The live demo at gheim.ch runs the full ONNX model in the browser via WebGPU, with no server inference. The Python SDK, the JS/TS SDK, and a self-host detection server (air-gap-friendly, weights baked into the image) are published as the deployment surface around the model.

Repository: github.com/joelbarmettlerUZH/gheim

Model: gheim-ch-560m

Dataset: gheim-ch-pii-212k

What is gheim?

An open Swiss-language PII NER artifact: a 212k-chunk multilingual dataset covering the four official Swiss languages and English, and a 560M xlm-roberta-large fine-tune trained on it. Two thin SDKs (Python and JavaScript) wrap the model for the LLM-anonymisation round-trip.

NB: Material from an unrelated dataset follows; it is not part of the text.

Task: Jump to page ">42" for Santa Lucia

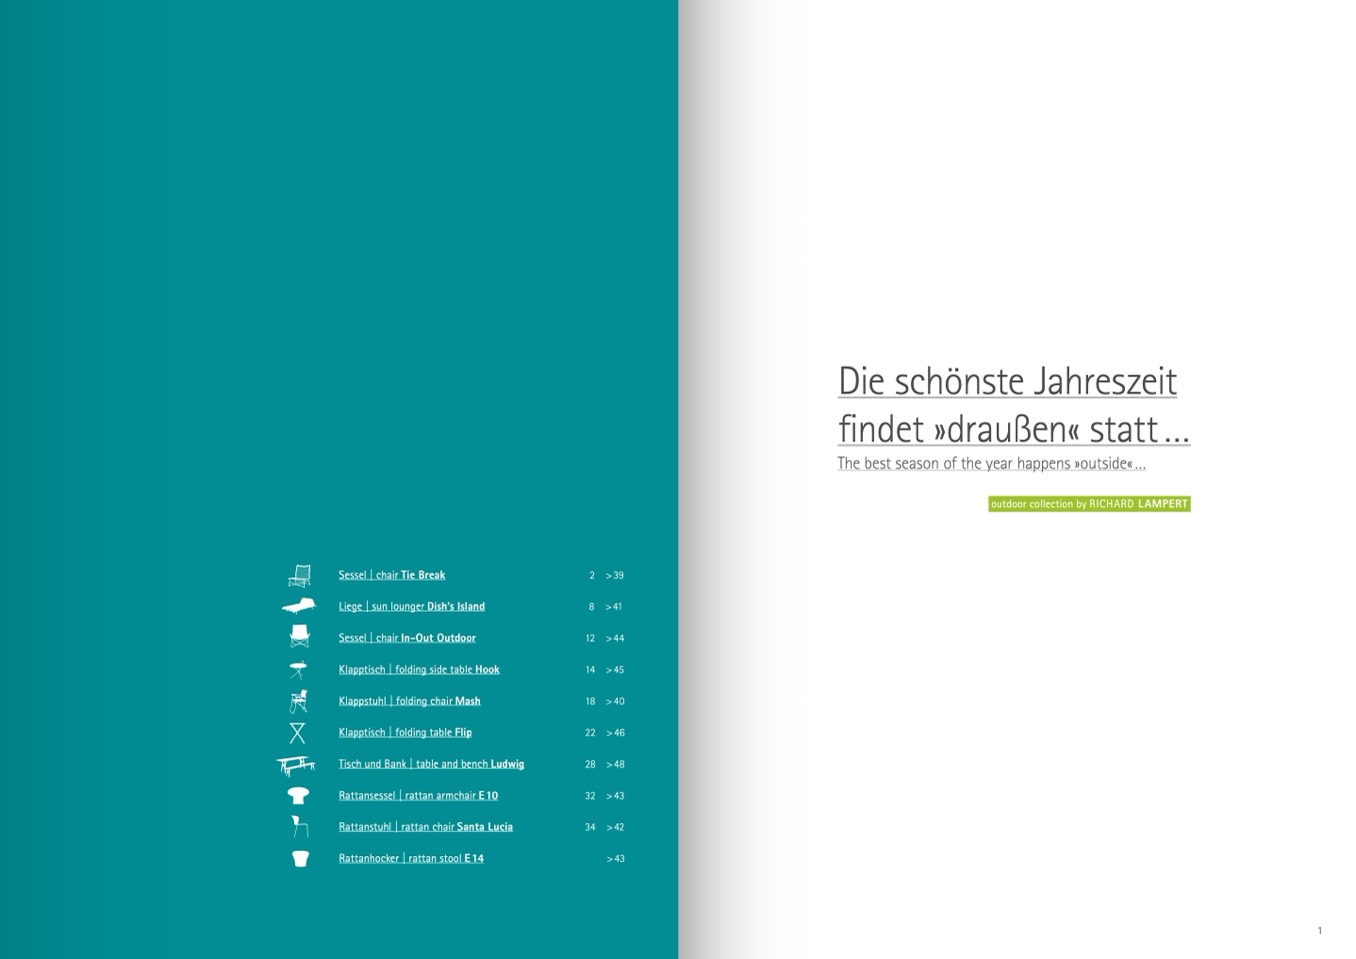Action: click(x=615, y=827)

How accurate is gheim-ch-560m?

0.910 strict-span F1 on the held-out test split (0.946 char F1). The next-best public detector on the same Swiss test set is openai/privacy-filter at 0.443.

How is the dataset labelled?

Three open-weights LLMs (Gemma 4, Qwen3.6, Nemotron-3) label in parallel. A checksum-validated regex catalogue (IBAN, AHV, VAT-CHE, Luhn) scans independently. A Geonames-CH gazetteer demotes municipality names mis-tagged as people. A five-phase balancer caps per-document and per-cell concentration. A synthetic gap-fill layer populates sparse cells.